▽

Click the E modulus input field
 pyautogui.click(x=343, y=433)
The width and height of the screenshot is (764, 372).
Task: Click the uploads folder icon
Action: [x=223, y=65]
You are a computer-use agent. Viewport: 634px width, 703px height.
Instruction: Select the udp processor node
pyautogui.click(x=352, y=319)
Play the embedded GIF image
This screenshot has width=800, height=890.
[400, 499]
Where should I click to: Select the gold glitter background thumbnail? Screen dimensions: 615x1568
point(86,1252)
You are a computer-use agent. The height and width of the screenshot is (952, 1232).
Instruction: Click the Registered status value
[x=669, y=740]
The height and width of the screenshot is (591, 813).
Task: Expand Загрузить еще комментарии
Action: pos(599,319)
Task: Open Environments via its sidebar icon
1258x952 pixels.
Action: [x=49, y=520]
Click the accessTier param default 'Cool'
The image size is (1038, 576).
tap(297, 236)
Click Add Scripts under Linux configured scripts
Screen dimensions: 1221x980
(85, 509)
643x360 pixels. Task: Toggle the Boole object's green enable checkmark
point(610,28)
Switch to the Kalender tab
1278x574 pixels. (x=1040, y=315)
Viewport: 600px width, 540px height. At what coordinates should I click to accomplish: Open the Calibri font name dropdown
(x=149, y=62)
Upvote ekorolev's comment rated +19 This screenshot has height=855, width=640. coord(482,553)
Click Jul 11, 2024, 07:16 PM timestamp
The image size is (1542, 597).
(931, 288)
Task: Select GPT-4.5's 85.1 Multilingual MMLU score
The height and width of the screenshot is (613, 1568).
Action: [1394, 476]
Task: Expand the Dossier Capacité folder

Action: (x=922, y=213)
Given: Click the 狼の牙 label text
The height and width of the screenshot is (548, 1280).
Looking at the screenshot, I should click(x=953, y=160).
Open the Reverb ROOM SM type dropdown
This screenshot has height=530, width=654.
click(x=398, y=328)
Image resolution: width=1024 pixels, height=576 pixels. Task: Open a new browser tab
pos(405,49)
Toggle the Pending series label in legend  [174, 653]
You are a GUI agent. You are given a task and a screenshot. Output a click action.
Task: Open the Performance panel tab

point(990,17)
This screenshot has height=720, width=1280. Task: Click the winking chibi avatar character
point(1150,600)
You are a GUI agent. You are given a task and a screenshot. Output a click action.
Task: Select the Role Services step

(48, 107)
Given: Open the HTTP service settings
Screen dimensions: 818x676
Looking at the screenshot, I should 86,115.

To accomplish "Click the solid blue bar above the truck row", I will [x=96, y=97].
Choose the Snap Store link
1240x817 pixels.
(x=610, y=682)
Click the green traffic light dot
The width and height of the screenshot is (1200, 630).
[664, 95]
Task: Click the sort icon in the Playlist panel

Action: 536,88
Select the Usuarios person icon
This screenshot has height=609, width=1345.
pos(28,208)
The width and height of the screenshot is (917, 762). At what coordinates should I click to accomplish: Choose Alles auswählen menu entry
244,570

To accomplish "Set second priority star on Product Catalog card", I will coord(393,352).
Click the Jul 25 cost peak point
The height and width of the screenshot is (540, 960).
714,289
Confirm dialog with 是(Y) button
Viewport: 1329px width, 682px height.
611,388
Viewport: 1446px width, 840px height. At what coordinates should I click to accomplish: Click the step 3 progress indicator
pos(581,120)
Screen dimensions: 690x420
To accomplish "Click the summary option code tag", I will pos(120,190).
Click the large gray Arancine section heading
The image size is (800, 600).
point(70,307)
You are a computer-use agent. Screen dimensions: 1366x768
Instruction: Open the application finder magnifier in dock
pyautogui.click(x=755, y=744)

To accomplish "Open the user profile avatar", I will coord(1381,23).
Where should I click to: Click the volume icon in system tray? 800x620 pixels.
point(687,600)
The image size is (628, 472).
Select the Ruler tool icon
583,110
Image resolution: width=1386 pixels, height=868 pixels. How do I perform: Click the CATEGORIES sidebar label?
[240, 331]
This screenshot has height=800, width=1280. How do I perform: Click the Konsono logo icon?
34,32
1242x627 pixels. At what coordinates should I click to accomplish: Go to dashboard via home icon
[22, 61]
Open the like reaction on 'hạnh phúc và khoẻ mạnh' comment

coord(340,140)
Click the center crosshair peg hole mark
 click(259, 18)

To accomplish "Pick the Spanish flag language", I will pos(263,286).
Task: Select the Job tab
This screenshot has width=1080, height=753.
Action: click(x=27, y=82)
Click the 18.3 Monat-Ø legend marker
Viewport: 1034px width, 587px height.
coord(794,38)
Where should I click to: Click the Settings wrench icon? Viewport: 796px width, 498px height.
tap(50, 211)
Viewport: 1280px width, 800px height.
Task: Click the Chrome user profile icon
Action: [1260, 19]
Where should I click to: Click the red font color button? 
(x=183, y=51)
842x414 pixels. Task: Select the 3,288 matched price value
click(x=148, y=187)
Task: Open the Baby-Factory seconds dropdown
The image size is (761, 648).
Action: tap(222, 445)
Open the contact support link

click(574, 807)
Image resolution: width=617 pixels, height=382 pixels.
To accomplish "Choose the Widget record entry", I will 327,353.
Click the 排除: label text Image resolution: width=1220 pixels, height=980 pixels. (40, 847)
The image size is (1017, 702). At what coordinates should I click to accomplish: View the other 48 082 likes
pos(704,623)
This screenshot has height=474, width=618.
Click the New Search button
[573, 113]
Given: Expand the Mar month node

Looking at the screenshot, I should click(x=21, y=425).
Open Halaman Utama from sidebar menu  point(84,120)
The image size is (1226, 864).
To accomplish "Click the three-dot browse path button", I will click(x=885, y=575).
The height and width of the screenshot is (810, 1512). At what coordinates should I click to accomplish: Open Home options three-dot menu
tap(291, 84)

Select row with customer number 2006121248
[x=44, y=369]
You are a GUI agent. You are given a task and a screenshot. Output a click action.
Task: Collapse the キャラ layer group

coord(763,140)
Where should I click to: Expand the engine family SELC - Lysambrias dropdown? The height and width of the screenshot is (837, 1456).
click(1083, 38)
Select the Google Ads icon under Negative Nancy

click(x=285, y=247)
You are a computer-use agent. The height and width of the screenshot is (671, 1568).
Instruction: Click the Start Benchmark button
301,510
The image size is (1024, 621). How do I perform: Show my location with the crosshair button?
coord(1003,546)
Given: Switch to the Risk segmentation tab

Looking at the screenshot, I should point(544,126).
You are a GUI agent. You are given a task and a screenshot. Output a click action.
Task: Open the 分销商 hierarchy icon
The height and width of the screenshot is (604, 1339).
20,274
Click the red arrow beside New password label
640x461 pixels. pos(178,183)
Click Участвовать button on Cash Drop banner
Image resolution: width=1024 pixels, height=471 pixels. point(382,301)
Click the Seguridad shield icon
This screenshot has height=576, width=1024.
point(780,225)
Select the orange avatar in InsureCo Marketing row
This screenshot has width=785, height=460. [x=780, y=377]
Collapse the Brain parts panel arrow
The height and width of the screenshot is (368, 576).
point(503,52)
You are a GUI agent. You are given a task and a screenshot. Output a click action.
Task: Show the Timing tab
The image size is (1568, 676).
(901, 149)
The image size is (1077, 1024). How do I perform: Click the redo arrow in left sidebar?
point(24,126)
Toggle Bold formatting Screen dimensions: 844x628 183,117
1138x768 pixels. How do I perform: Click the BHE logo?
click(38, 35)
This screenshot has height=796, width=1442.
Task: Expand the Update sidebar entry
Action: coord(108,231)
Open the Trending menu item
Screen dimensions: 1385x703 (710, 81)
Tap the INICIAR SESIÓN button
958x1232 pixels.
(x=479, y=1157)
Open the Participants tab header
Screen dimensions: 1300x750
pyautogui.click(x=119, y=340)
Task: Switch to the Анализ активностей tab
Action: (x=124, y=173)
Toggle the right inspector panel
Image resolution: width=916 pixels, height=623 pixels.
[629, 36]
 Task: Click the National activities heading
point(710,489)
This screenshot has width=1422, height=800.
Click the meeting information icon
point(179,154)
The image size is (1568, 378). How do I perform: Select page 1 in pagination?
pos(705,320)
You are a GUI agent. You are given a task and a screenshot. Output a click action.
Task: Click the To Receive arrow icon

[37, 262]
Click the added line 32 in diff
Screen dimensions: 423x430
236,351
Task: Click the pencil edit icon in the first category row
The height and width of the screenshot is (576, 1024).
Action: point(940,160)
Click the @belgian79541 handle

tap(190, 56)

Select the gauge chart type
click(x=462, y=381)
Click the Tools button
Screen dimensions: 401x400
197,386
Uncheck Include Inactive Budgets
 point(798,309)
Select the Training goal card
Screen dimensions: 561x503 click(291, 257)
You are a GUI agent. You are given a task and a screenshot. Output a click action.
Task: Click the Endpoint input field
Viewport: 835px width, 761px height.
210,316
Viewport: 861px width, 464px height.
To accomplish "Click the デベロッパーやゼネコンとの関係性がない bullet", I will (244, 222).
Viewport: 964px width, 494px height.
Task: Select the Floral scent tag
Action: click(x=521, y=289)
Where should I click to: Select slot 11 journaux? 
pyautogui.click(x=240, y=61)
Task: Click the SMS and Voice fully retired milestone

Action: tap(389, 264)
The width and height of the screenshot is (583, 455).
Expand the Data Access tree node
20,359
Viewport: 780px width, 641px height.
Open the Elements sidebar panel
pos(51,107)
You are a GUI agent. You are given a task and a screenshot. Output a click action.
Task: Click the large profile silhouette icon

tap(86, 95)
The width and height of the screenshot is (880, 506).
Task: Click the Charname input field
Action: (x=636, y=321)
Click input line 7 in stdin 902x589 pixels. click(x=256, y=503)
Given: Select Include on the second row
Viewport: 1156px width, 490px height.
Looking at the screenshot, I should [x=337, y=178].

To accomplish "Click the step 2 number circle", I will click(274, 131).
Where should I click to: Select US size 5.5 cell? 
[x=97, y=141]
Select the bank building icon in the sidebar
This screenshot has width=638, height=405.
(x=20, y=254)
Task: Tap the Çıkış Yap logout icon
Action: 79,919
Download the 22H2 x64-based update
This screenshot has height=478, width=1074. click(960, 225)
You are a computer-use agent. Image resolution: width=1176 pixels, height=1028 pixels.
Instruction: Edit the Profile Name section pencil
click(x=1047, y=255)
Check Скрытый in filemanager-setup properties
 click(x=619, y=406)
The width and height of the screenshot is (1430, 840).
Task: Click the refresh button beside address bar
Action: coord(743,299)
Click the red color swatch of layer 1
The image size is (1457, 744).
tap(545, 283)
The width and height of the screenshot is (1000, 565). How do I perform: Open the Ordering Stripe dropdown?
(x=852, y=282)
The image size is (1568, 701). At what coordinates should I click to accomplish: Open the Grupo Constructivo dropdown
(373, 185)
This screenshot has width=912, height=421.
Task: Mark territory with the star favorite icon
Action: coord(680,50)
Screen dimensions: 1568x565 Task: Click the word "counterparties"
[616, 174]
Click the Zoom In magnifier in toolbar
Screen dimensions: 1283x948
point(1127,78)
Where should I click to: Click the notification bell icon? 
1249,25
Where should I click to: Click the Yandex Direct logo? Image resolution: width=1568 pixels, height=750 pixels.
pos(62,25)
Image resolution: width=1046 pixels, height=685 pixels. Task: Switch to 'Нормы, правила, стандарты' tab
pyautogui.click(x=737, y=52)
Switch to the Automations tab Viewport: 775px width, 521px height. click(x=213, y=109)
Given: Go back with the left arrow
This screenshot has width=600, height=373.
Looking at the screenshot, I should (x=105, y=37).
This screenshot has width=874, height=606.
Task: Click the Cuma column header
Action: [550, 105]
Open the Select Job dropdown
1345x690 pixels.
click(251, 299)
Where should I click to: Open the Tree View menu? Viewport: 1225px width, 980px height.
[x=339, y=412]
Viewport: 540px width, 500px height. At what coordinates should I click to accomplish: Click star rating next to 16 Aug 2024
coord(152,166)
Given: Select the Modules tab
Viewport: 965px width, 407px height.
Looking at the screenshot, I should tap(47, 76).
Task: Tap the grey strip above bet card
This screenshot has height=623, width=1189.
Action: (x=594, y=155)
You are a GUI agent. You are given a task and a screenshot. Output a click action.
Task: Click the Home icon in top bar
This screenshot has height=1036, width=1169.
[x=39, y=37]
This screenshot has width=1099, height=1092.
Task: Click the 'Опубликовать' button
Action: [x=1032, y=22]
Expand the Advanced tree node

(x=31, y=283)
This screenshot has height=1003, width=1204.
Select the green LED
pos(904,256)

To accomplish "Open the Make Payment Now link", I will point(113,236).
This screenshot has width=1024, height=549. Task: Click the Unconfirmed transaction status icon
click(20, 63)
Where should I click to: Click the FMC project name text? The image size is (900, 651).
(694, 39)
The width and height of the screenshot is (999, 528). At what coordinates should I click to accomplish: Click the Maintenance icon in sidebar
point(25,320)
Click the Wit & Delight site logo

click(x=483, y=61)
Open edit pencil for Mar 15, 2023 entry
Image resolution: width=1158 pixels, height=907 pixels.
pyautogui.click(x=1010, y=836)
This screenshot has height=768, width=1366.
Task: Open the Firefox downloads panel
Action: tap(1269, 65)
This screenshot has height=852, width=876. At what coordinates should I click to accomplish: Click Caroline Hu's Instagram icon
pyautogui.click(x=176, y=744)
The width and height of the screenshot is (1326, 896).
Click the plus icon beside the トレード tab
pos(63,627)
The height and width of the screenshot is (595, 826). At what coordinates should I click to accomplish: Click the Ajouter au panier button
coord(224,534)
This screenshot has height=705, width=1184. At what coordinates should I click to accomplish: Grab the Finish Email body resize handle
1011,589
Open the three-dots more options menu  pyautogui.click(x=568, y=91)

△

What is required — Nothing but a number belongs in the answer, namely how many lines above include "computer".

Answer — 5